Legislative Assembly for the ACT: 2002 Week 5 Hansard (9 May) . . Page.. 1427..
MR STEFANIAK (continuing):
Minister, was Mr Hargreaves' press release also "a half-baked announcement"? If 70 per cent support for a proposal is not sufficient support for implementation of a proposal, what level of support do you consider to be adequate?
MR WOOD: I have spoken with Mr Hargreaves on this and on many other issues. I have had many people approach me on this issue. Pedal Power ran a campaign on this, letterboxing certain streets in the ACT. I have read every email and letter that have come in-I have not counted them. There have been perhaps 200 to 300 approaches with perhaps 90 per cent of them in support of a 50-kilometre an hour speed limit. I am attending to them all. I told Mr Hargreaves that I am giving strong consideration-I think that was the term-to the issue. In our discussions, Mr Hargreaves and I have had a sensible debate about the various issues, about the specific planning circumstances in Canberra and his approach is a very measured and sensible one.
MR STEFANIAK: Mr Speaker, I have a supplementary question. Do you consider that you are applying a different standard for Mr Hargreaves than you did for Mrs Cross, given that they both said the same thing?
MR WOOD: The standard I apply to Mr Hargreaves is a very high one. He stands high in my esteem.

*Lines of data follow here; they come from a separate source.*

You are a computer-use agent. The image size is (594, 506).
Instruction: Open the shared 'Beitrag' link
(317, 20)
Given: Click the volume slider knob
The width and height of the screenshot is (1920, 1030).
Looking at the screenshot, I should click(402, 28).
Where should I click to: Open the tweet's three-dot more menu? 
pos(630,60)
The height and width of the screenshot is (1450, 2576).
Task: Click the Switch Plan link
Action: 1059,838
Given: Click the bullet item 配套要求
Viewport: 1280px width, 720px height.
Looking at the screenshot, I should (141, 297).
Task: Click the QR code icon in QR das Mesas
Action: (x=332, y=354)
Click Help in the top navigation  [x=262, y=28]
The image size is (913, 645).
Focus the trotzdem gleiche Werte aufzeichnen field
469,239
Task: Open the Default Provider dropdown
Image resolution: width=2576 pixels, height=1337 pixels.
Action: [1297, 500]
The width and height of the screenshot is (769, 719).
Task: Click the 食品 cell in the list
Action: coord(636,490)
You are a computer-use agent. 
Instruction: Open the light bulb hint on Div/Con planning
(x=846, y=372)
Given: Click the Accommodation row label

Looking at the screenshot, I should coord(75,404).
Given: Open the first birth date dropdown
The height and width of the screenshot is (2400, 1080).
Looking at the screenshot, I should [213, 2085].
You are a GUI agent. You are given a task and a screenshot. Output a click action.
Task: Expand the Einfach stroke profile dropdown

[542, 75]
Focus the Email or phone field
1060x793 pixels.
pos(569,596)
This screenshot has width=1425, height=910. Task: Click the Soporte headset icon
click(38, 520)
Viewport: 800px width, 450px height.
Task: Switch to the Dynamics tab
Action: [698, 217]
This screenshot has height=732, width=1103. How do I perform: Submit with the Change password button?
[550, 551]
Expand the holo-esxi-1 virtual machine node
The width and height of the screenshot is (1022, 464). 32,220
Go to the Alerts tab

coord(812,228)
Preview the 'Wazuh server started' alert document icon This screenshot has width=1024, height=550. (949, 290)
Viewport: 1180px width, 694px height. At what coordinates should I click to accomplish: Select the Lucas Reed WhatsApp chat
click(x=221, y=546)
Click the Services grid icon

Post-hospital convalescent facility
MR CORNWELL: My question is to the Minister for Health. It coincides with a letter I think we all received from the Older Women's Network concerning the establishment of a convalescent facility for patients following discharge from hospital. The Older Women's Network is a group represented in the transitional care reference group established within HACC, but meetings of that group have ceased as no progress was being made, due apparently to lack of a ministerial decision.
Minister, concerning Labor's pre-election commitment to "develop a step-down facility to assist the return home of patients with special convalescent needs", can you advise the current status of Mapleston House in Chapman, which is under consideration for such a role?
MR STANHOPE: I thank you, Mr Cornwell, for restoring a little bit of faith. With only one question out of seven focused on an issue of concern to the people of Canberra, we can only hope things will improve.
Mr Smyth: Is it the only one you have an answer for?
MR STANHOPE: Not at all. Think about it objectively after question time. Of the seven questions you have asked, six were truly derisory. They were puerile. You should go away and have a think about your performance today. It has truly been appalling. No wonder you were rejected with the alacrity you were, with a 16 per cent swing. We will double it next time.
Thank you, Mr Cornwell, for keeping your eye on the ball and doing the right thing. It is a serious question, and I am sorry that it is being greeted with such mirth by your colleagues.